Decision of the Court
¶19 Father claims he had a right to confront Daughter about her
allegations against him. He, however, did not call her to testify, try to
subpoena her, and never asked the juvenile court to cross-examine
Daughter. More importantly, the constitutional right to confront an accuser
“has no direct application in proceedings to terminate parental rights,
which are essentially civil in nature.” Maricopa Cty. Juv. Action No. JS-7499,
163 Ariz. 153, 157, 786 P.2d 1004, 1008 (App. 1989).
¶20 Father also contends that the juvenile court erred by drawing
negative inferences after he invoked his Fifth Amendment right not to
incriminate himself during his cross-examination. The court did not err.

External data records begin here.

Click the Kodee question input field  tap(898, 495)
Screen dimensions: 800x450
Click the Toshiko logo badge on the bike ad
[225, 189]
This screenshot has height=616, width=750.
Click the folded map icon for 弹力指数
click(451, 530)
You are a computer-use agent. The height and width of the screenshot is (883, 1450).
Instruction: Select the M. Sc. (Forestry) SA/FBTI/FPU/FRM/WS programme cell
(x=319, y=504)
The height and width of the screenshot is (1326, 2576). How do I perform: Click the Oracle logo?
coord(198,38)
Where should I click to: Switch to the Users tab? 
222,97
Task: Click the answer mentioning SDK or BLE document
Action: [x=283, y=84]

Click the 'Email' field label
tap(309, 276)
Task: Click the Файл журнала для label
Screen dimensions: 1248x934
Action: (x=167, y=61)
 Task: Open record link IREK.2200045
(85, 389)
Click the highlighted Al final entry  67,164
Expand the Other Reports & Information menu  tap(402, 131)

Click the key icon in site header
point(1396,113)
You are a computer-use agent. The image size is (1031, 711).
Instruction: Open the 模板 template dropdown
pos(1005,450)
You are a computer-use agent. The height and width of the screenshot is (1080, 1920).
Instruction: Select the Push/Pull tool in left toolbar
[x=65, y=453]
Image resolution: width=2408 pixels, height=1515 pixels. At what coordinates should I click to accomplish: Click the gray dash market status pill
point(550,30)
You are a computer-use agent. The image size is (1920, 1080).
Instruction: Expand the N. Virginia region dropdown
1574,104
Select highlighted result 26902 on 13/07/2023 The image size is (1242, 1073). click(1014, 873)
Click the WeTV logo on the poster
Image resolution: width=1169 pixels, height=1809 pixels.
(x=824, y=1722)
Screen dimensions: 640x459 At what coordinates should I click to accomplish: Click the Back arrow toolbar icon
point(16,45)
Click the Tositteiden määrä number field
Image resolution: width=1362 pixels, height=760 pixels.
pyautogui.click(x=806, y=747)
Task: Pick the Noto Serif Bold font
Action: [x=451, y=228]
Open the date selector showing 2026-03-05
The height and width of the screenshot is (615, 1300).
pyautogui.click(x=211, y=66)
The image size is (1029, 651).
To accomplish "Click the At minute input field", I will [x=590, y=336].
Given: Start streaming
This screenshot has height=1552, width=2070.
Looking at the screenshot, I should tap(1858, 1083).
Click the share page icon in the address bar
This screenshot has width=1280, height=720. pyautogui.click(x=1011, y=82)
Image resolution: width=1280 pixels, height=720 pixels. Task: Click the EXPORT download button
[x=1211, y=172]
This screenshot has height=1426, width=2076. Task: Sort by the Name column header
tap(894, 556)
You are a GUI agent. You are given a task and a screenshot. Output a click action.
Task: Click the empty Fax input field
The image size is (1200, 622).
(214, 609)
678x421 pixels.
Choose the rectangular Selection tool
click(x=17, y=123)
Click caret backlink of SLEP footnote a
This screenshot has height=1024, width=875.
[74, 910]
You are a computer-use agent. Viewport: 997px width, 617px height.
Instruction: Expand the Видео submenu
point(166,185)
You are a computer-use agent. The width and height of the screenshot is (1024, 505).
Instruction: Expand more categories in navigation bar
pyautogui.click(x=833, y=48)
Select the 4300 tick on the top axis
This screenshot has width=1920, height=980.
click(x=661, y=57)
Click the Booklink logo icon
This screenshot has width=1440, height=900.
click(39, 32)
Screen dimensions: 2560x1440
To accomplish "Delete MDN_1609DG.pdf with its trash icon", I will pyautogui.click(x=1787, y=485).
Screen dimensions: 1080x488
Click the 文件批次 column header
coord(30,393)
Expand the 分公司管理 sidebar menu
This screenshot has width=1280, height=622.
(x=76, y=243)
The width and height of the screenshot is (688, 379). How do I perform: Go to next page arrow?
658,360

Although Father had the “constitutional right to refuse to answer
potentially incriminating questions,” see Montoya v. Superior Court, 173 Ariz.
129, 130, 840 P.2d 305, 306 (App. 1992), a court, in a civil case, can “draw a
negative inference from” the invocation of the Fifth Amendment. Id. at 131,
840 P.2d at 307; see also Wohlstrom v. Buchanan, 180 Ariz. 389, 391 n.2, 884
P.2d 687, 689 n.2 (1994); Castro v. Ballesteros-Suarez, 222 Ariz. 48, 53, ¶ 20,
213 P.3d 197, 202 (App. 2009).
CONCLUSION
¶21 We affirm the termination of Father’s parental rights.